7 Signs You're Not As In Love With Someone As You Think
There's one emotion that's easy to mistake for love, but can lead you down some messy paths.

Here’s a common scenario: You meet someone new, and one look is all it takes to light the fireworks. You can barely keep your hands off each other — and the excitement of it all feels like falling in love. But is it really? Or are sparks masquerade as something more?
It’s easy to mistake the explosive chemistry of physical attraction for long-term romantic potential. But if you’re willing to honestly assess your actions and feelings, it’s also not hard to recognize the truth.
Seven signs you're not as in love with someone as you think
1. Your attraction is more physical than emotional
What was the first thing about your partner to catch your attention? Was it their sense of humor or an act of kindness you observed? Or was it their fashion-magazine appearance and manner?
There’s nothing wrong with looking good, or with appreciating that trait in someone else. And there's nothing wrong with instant physical attraction! But if that’s not accompanied by a deeper reason for attraction, you may be headed for disappointment.

════════

*Instructions:*
**a)** Answer these questions about the article on mistaking attraction for love, one answer per line:
(i) How many signs does it promise to cover?
(ii) What is the first sign listed?
(iii) What does it say is easy to mistake for long-term romantic potential?
**b)** Please write the next part of the article on mistaking attraction for love, starting right after its last sentence.
The lines after this point have nothing to do with the article on mistaking attraction for love.

════════

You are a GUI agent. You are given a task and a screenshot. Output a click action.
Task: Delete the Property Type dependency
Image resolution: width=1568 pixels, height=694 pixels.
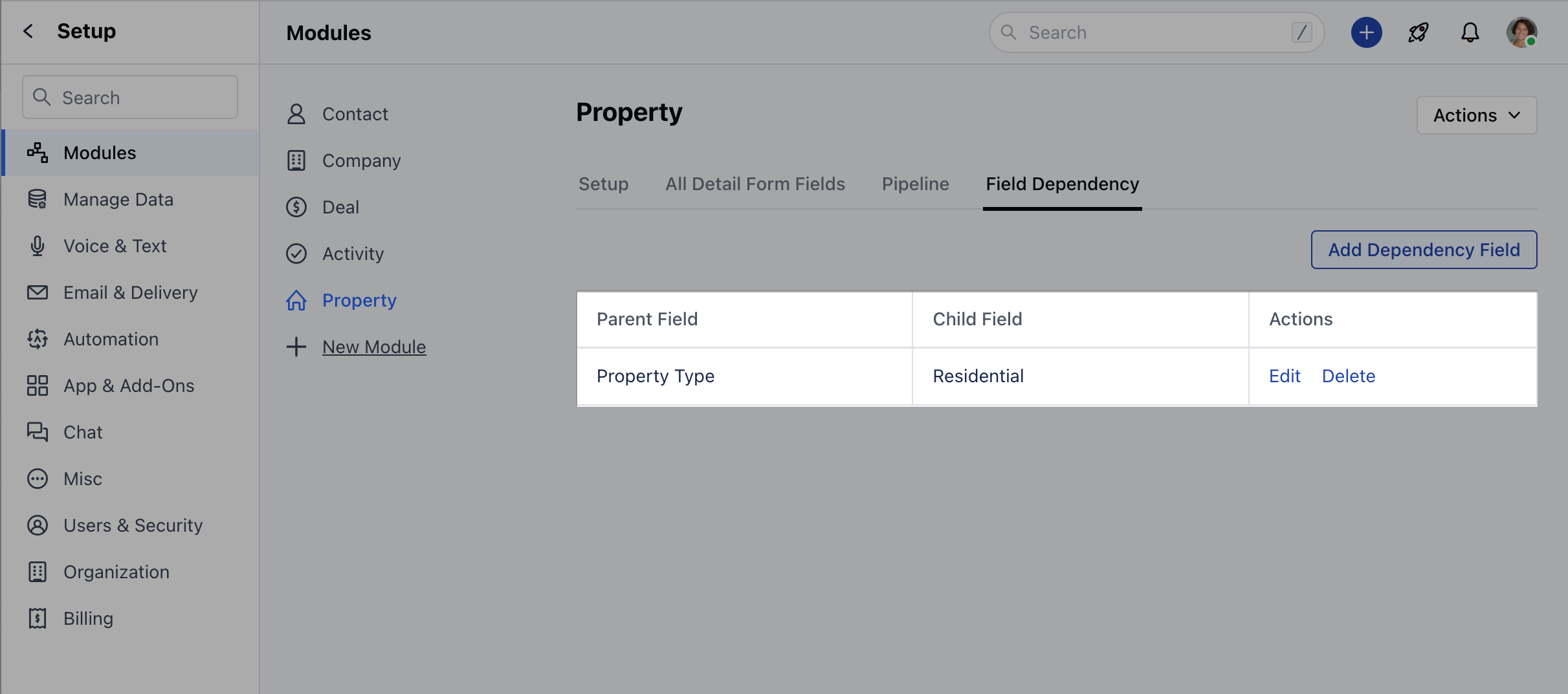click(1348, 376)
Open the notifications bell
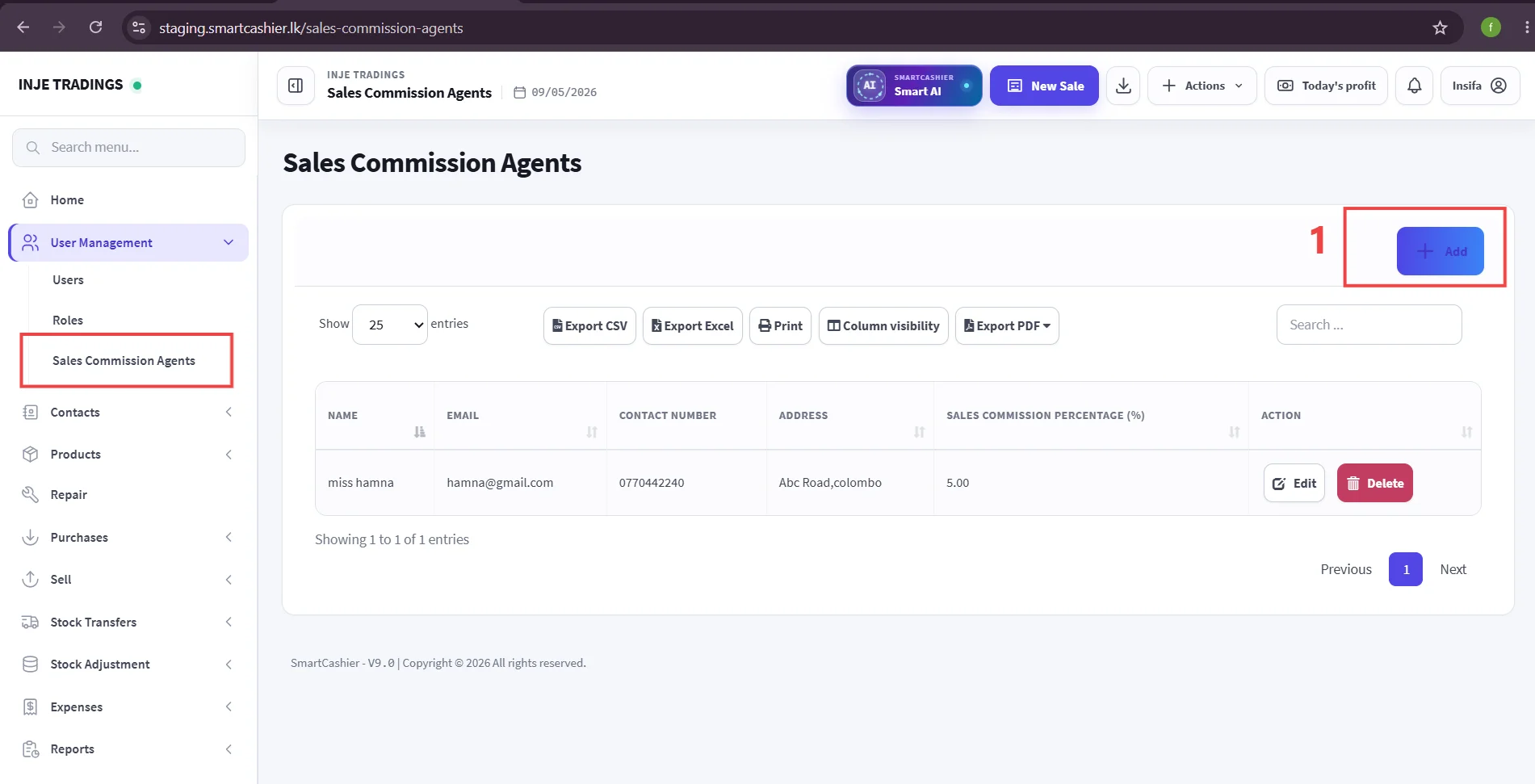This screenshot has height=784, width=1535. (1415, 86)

════════

*Task-by-task results:*
**a)**
(i) Seven
(ii) Your attraction is more physical than emotional
(iii) The explosive chemistry of physical attraction

**b)**
This is supported by research, as summarized in a report in the journal Frontiers in Psychology, falling in love at first sight can happen, it must eventually become something deeper. The author writes, "the positive initial impact can become replaced with familiarity and predictability of the partner, which can lead to a potentially long-term attraction."
So be compassionate with yourself if you are feeling a strong attraction based on sparks and don't judge yourself harshly — you may be on to something. But be equally aware that something deeper may never come.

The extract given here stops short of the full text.